If you’re like me and enjoy puttering around outdoors cutting grass, weeding flowerbeds, trimming shrubbery and working in the vegetable garden, you’ve probably noticed that the days are getting cooler and shorter. Fall is here and the cold days of winter can’t be far behind.

When I look around my little space, I’m reminded of how little time I have left to do the things I wanted to get done when summer began.

Farm families of three-quarters of a century ago experienced the same urgency to make the most of the last days of summer. Harvest time brought on a bundle of jobs that had to be done in a hurry. Cotton had to be picked and ginned, corn had to be pulled and stored in the crib, hay had to be cut and stored in the barn loft, sorghum cane had to be stripped, cut, squeezed and cooked, peanuts had to be ploughed up, shook and shocked and sweet potatoes had to be removed from the ground and stored under a hill of pine straw and dirt.

By necessity, farm kids shared a big part of the workload. Shortly after returning to school the day after Labor Day, they were let out for cotton picking vacation. For two long weeks they were busy in cotton fields from sunup to sundown every day except Sunday.
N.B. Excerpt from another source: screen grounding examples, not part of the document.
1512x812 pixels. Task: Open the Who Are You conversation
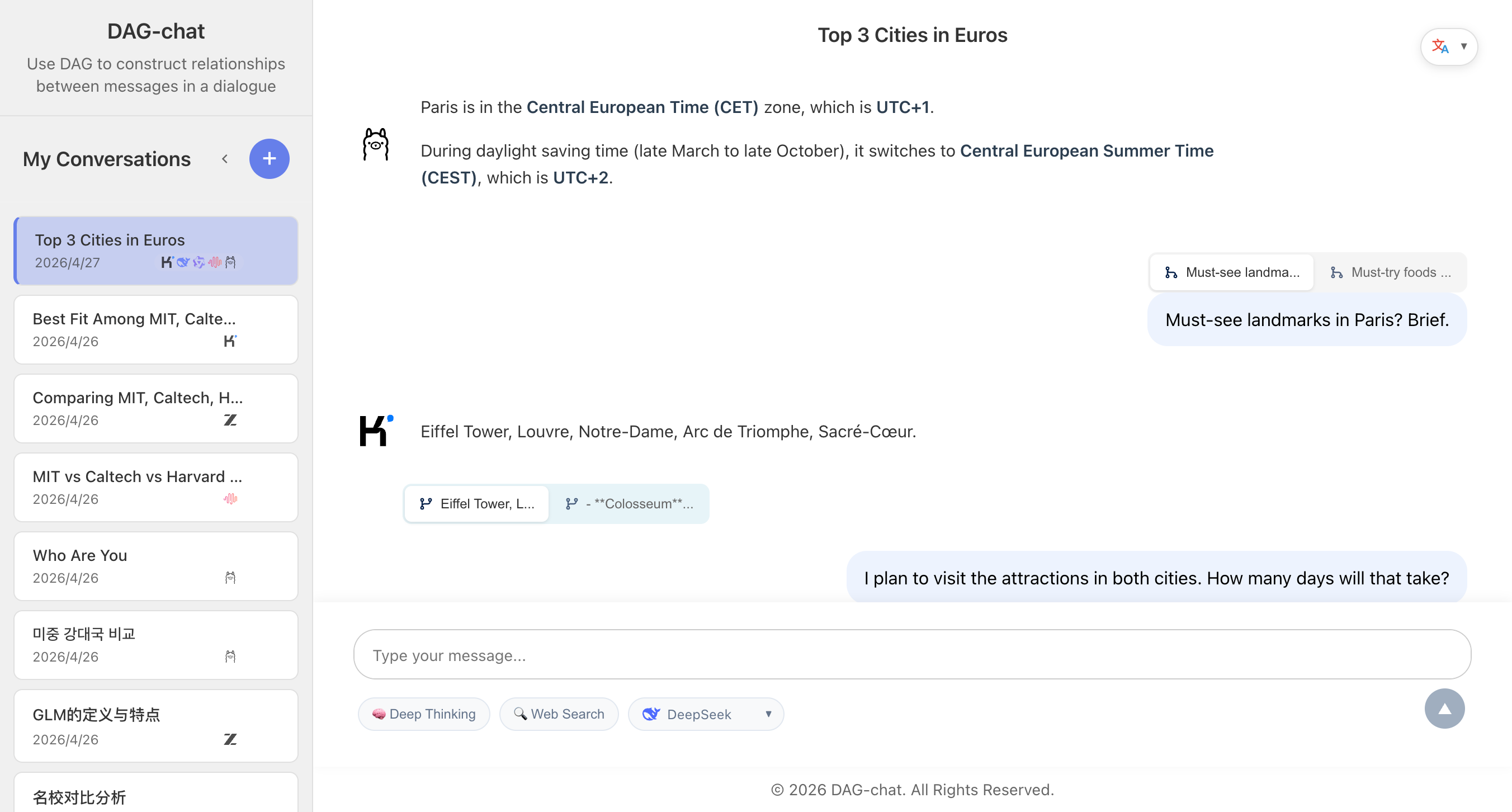click(x=155, y=565)
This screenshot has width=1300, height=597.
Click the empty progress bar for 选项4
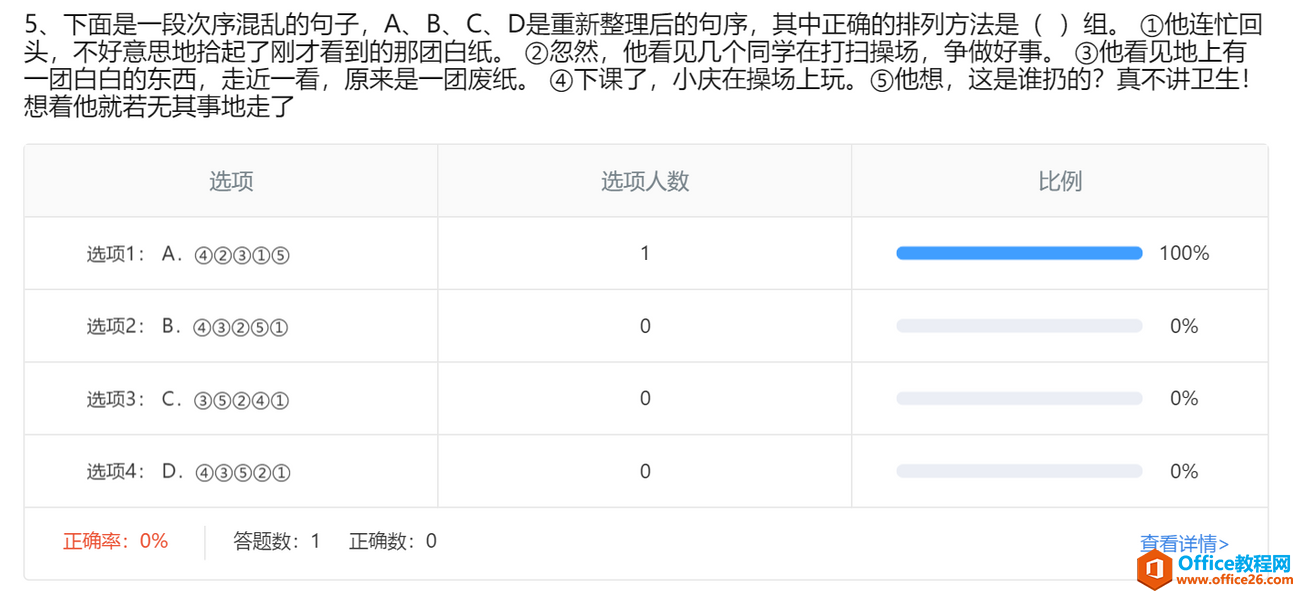point(1019,471)

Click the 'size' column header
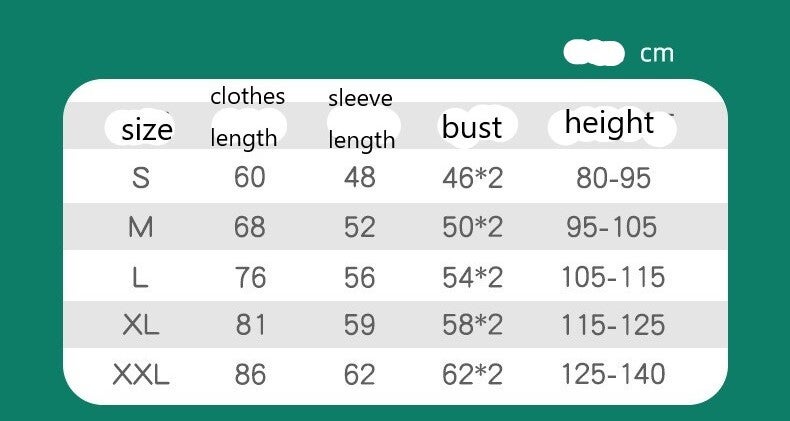click(147, 129)
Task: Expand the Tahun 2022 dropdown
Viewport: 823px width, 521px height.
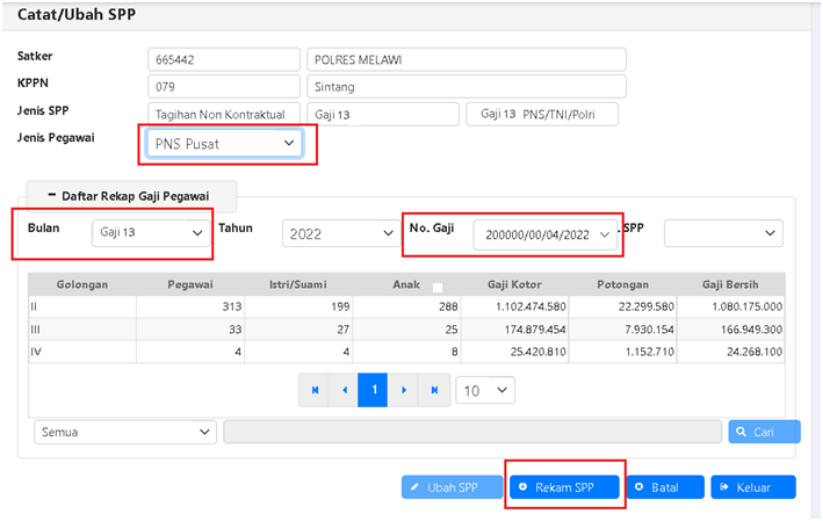Action: click(x=340, y=234)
The grind of harvest work didn’t end there.

On school days, me and my brothers and sisters had instructions to report for work when we got home.

We’d jump into our work clothes, grab a baked sweet potato, buttered biscuit or teacake and head to the field. When we could no longer see to work, we’d hurry home and continue with our assigned everyday chores, which included feeding and watering the chickens and livestock, milking two cows and fetching wood for the cook stove.

We also found many fun things to do in our free time. We roamed the woods and filled our stomachs with ripe Muscadines, wild grapes and persimmons, hunted squirrels, rabbits and quail and played hide-and-seek in the hayloft on rainy days. We even got a kick out of doing crazy things like squashing maypops with our bare feet, skipping rocks on the surface of a pond or hiding out and smoking rabbit tobacco.

What we dreaded the most about the last days of summer was having to trade in our thick-soled bare feet for a pair of shoes. We refused to accept the inevitable until our bare feet began sticking to the metal floorboard while boarding the school bus.